Di atas kertas, penurunan bunga SBI ini niscaya mendorong bunga simpanan di perbankan -- khususnya deposito -- tertekan turun juga -- meski tidak selalu otomatis. Kecenderungan tersebut pada gilirannya mengondisikan bunga kredit bank melorot. Itu berarti, bank-bank bisa diharapkan lebih terdorong melakukan ekspansi kredit. Dengan demikian, sektor riil bisa bergeliat lebih cepat. Kalau sudah begitu, pemulihan ekonomi nasional pun hampir pasti bergulir makin kencang.

Bagi pemerintah sendiri, penurunan bunga SBI ini bisa berdampak positif terhadap sisi pengeluaran. Itu terutama terkait dengan bunga obligasi rekap di sejumlah perbankan. Penurunan SBI, notabene sejauh ini sudah terbilang signifikan, niscaya mengurangi beban bunga obligasi rekap yang harus dikeluarkan pemerintah.

Meski begitu, tren penurunan bunga SBI ini juga kemungkinan menorehkan sisi lain yang bisa tergolong rawan buat kepentingan nasional. Jika penurunan yang sudah lumayan signifikan itu masih saja terus berlanjut, implikasi-implikasi serius segera menggejala. Sebut saja, masyarakat bisa beramai-ramai mengalihkan investasi di perbankan -- berupa deposito -- ke alternatif yang lebih menjanjikan keuntungan. Masyarakat tak lagi tergiur dan tak merasa nyaman menyimpan dana di bank. Mereka tergerak mengalihkan investasi itu ke instrumen lain di luar perbankan -- entah berupa portofolio saham, obligasi, atau surat-surat utang lain.

Tendensi ke arah itu bahkan sudah mulai terlihat nyata:
transaksi produk-produk reksadana belakangan ini mencelat. Data menunjukkan, pada akhir 2002 dana yang dikelola reksadana ini mencapai sekitar Rp 46 triliun.
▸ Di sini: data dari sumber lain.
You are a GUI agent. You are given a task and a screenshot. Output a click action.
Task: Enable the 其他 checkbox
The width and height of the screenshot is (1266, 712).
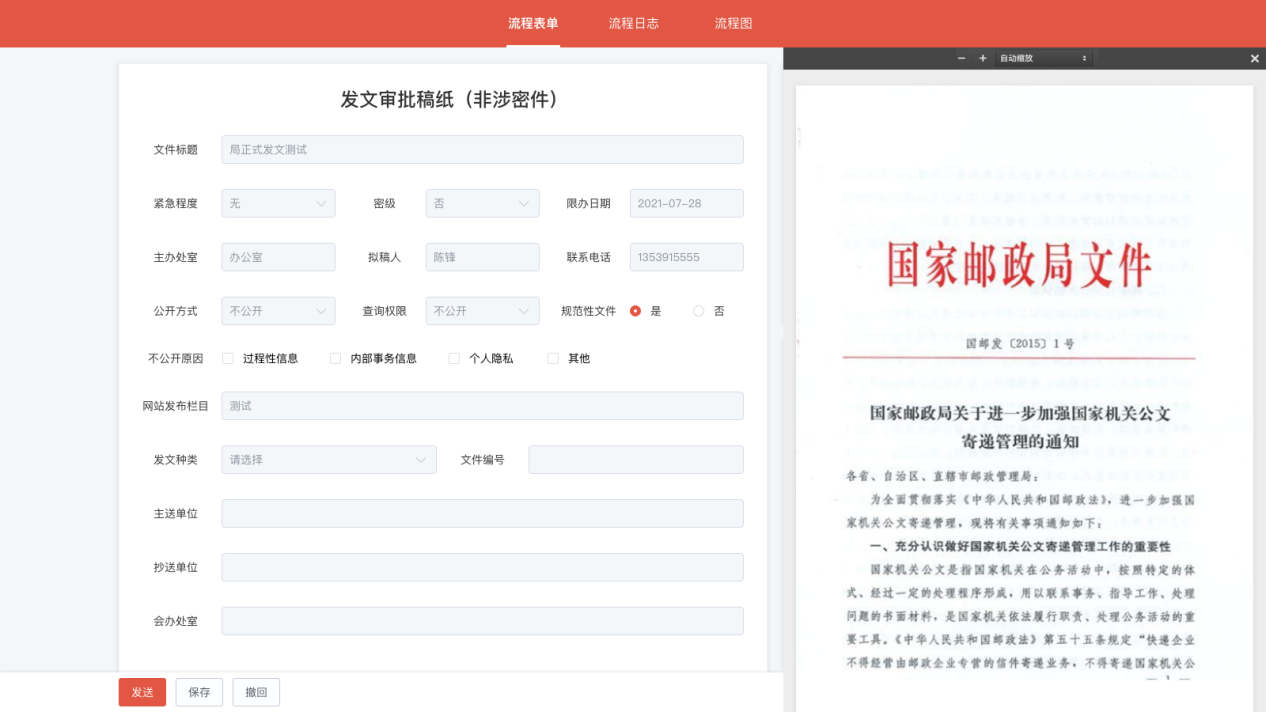tap(553, 358)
Tapi hanya dalam tempo sebulan kemudian, persisnya pada akhir Januari 2003 lalu, angka itu sudah membengkak menjadi sekitar Rp 56 triliun.

Boleh jadi, selama bunga SBI tak segera menanjak lagi, pengalihan investasi dari deposito ke produk-produk reksadana ini masih akan terus berlanjut. Kenyataan seperti itu bisa membuat bank menggelepar. Likuiditas mereka mungkin terganggu. Atau, ini yang lebih berkemungkinan, kemauan dan kemampuan mereka menyalurkan kredit serta-merta jadi menciut. Betapa tidak, karena dana untuk itu -- notabene hasil mobilisasi dana masyarakat -- banyak dialihkan nasabah ke luar bank.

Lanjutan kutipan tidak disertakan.